In a hundred other articles, the story would continue with details of the treatment the young man received: the bandages, the infections, the unlikely herbal remedies.  But not this one:

The third Day at Night, after he had received the Wound, he complained of a violent Pain in the Region of the Stomach, and in the Back opposite to it; but none near any Part where the Wound was, and had some Reachings to vomit; upon which I was afraid lest the Sword should have slipt through below one of the Ribs, and pierced through the Diaphragm, and touched the Liver, though he had none of the other Signs of these Parts being wounded.

He remained in a bad way, despite close attention from his doctors, suffering from a cough and from the pain in his stomach.  A fortnight after the injury he was attacked by some ‘aguish fits’, started to sweat profusely, and to suffer from convulsions.  In mid-March he developed full-blown jaundice, and then on March 24th

he took a kind of Looseness, and passed a great Quantity of Faeces, which looked like boiled Blood, and some pure Blood, complaining much of the Pain in his Stomach.

At this point things took a dramatic turn:

On the 26th he passed a large Worm, a Foot and a half long, and an Inch and a half Diameter… It had been considerably larger at first; but so soon as he had passed it (which he could not do till one in whose House he staid, pulled it from him) he was so much surprised at it, and afraid that it had been one of his Intestines, that he said he cut off about an Inch of its Tail, and gashed it in one or two Places with a Knife, to see what was in it, by which a great deal of Blood ran from it.

An accompanying picture makes clear that this was a fearsome beast:

The Worm.  Any ideas what species this might be?
The Worm. Any ideas what species this might be?

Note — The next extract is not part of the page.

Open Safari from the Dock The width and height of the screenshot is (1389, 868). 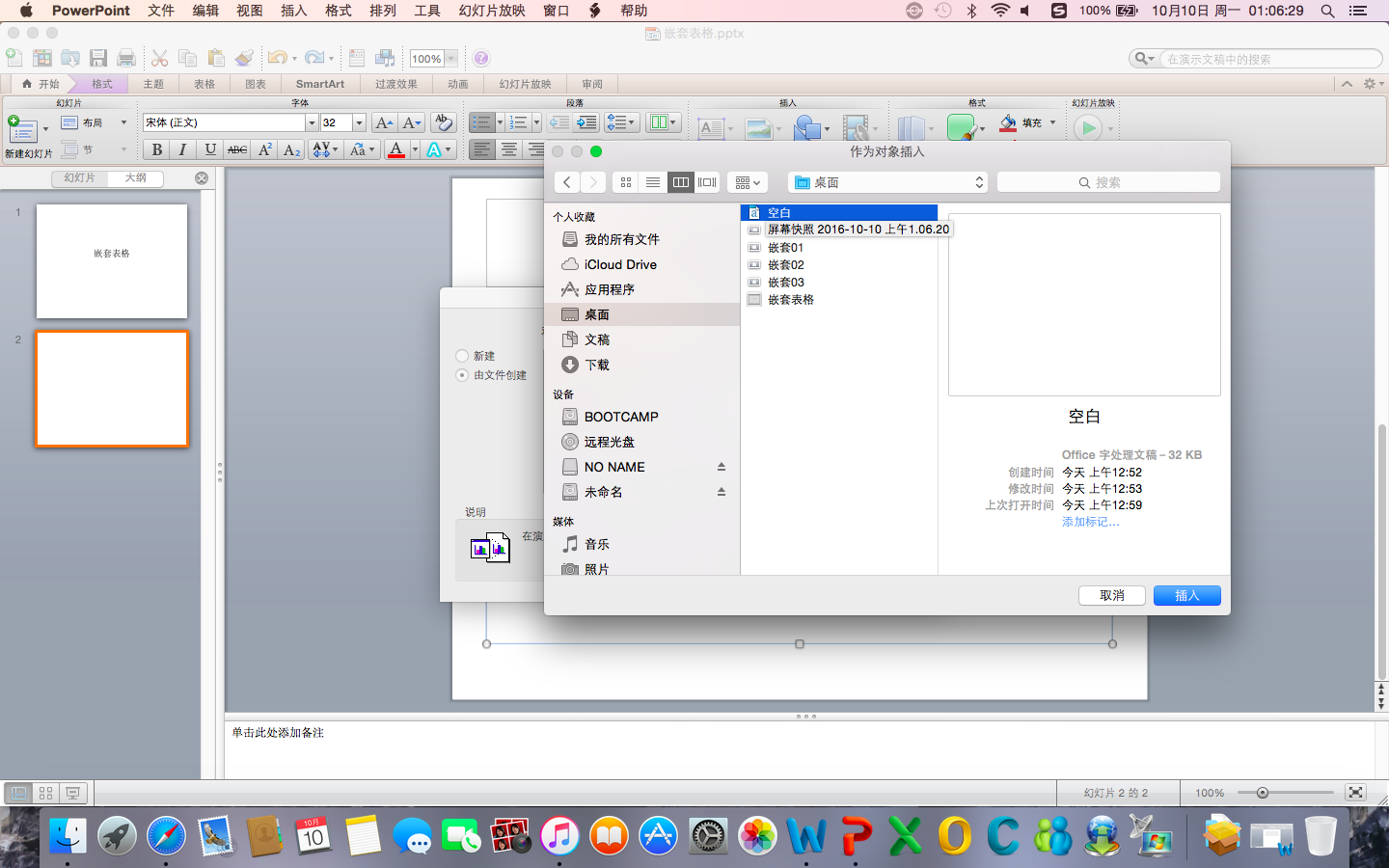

The Worm was dead when he passed it, and made up of a great many Rings like the Earth-worm; the Interstices between each Joint were rather larger than as they appear in the Figure, and were of a dark Chocolate Colour; the Joints themselves more pale, or rather of a livid Flesh-Colour: The Head was considerably smaller than the Body though made up of Joints, and very much resembled a Duck’s Bill.

Having got this out of his system – as it were – the young man felt a great deal better.

After he passed it, he staid in this Place till the 26th of April, when he ventured on a Journey to Aire, and grew gradually better, though frequently complaining of Pains in the Region of the Stomach all the Time.  

Like all the best horror stories, this one doesn’t end quite when you think it does.

From Aire he writes he has passed another, rather larger than the first, but it came away all in Pieces.

I imagine that given the size of these creatures they were used to colonising a rather larger mammal; if you happen to know your intestinal parasite species and can identify it, please do leave a comment!

Postscript: here’s an interesting parallel, from the autobiography of the 16th-century goldsmith and sculptor Benvenuto Cellini:

The very evening I was taken with great precautions in a chair, well wrapped up and protected from the cold.  No sooner had I reached the place than I began to vomit, during which there came from my stomach a hairy worm about a quarter of a cubit in length: the hairs were long, and the worm was very ugly, speckled of divers colours, green, black, and red. They kept and showed it to the doctor, who said he had never seen anything of the sort before.

 

5 thoughts on “The worm: a horror story”

    1. Thanks; yes a tapeworm seems the most likely culprit. But from the description I’m pretty sure it’s too large to be a normal human parasite – maybe a pork or beef tapeworm.

  1. I just read Cellini’s account today and was curious too. Always imagined tapeworms as pale white, not multicolored or hairy.